If a user has no address, the edges
key will only contain an empty object.
[
{
"id": 3,
"first_name": "Jake",
"last_name": "Doe",
"email": "jake@example.com",
"edges": {}
},
{
"id": 1,
"first_name": "John",
"last_name": "Doe",
"email": "john@example.com",
"edges": {
"addresses": [
{
"id": 1,
...
Ent makes 3 separate sql queries, just like what we have done for sqlx, and gorm.
In my opinion, the API is very straightforward and there isn’t a way to get it wrong. Everything
is statically typed with no interface{}
anywhere which makes it predictable. Only downside I can
think of is you need to spend time getting the relationship in the model schemas correctly.
In conclusion, using raw sql is too much work when it comes to loading many-to-many relationships.
Imagine if we want to load 7 tables deep, it’d be a nightmare.

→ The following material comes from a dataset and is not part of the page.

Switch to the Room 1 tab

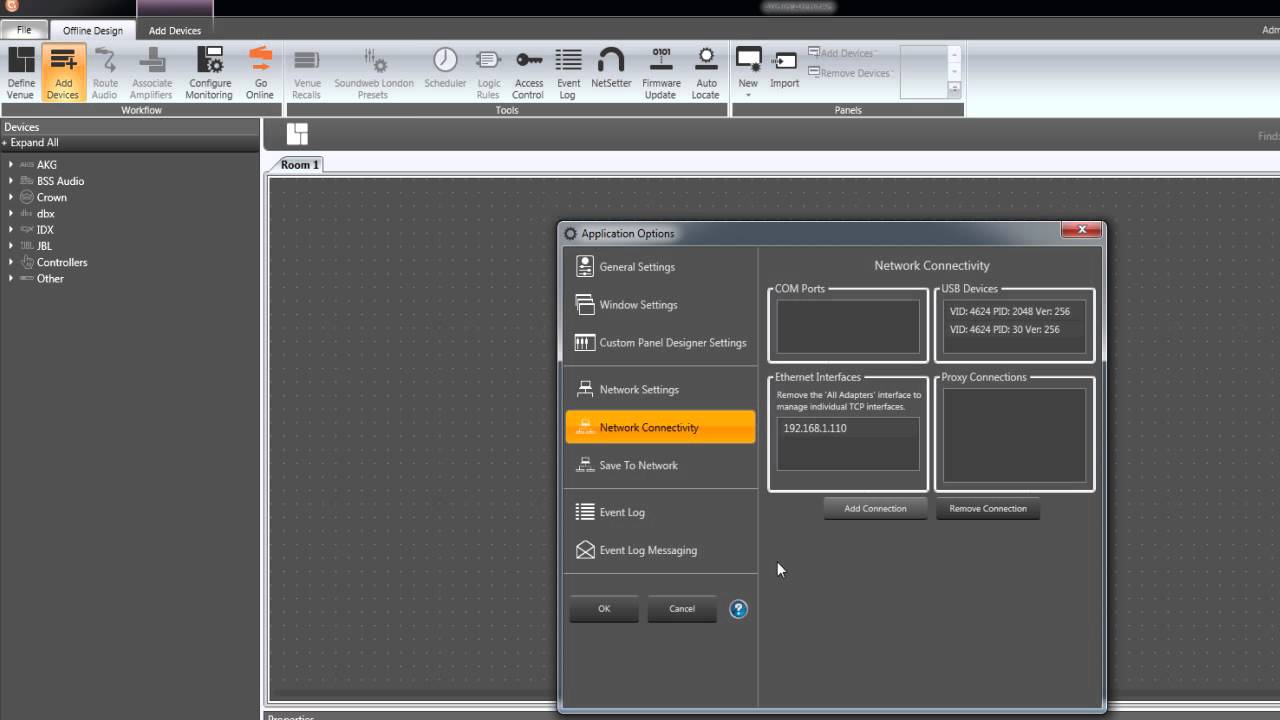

While using sqlc improves upon sqlx
by reducing a good deal of boilerplate, it still pales in comparison to using an ORM. You need to
be careful with struct tag with Gorm, and it was not obvious that you had to use a field name for
Preload()
. Ent does not have Gorm’s issues as everything is typed. You will need to learn to using
With...
pattern though which isn’t a big deal.